Problems and tasks:
1. In the Pfizer–Allergan merger article, rewrite everything from "The $160 billion" down to "largest drug maker.", replacing "executive offices" with "headquarters".
2. List every drug product named in the Pfizer–Allergan merger article.
3. Continue the Pfizer–Allergan merger article after its final sentence.

Pharmaceutical giant Pfizer has sealed a more than $150 billion merger with fellow drug maker Allergan, marking one of the largest takeovers in the history of the healthcare industry. Because Allergan is headquartered in Ireland, the deal will allow Pfizer to avoid billions in U.S. taxes. It’s believed to be the largest example to date of a so-called tax inversion – where a U.S. firm acquires a firm based overseas in order to dodge U.S. taxes.—DemocracyNow
|Illustration by David Goehring|
By Beth Mole
In what’s called a “reverse-inversion,” Allergan, a small Dublin-based drug company that makes products such as Botox, will technically buy the US-based pharmaceutical behemoth Pfizer, which makes products such as Viagra and Lipitor.
The $160 billion merger, officially announced Monday, will allow Pfizer to move its executive offices to Ireland, thus lowering its tax rate, while also morphing into the world’s largest drug maker.

Information:
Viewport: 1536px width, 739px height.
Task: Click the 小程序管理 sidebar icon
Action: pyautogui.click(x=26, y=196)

==

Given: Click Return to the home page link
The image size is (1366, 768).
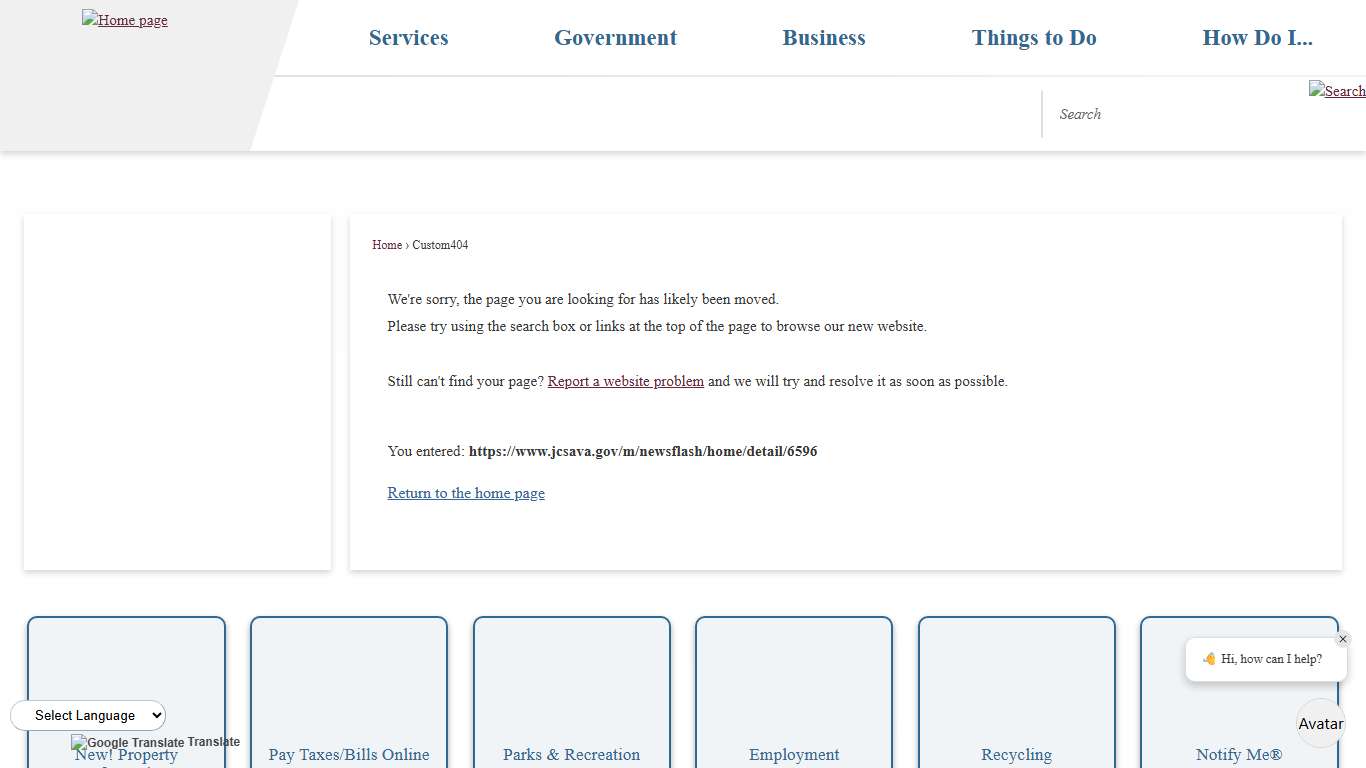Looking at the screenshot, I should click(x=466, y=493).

Response list:
1.
The $160 billion merger, officially announced Monday, will allow Pfizer to move its headquarters to Ireland, thus lowering its tax rate, while also morphing into the world’s largest drug maker.

2.
Botox
Viagra
Lipitor

3.
Such inversions, which are said to cost the American government billions in lost tax revenue, have drawn scorn from the Obama Administration and the Treasury Department. Last year, President Obama referred to the deals as “unpatriotic” loopholes and proposed to close them. And last week, the Treasury announced new rules to make such deals more difficult.
But Pfizer’s reverse-inversion skirts the rules, in part by keeping ownership split somewhat evenly between the two companies. After the deal is complete, current shareholders of Allergan, which has the majority of its operations in the US, will own 44 percent of the mega company. The remaining 56 percent will be owned by current Pfizer shareholders.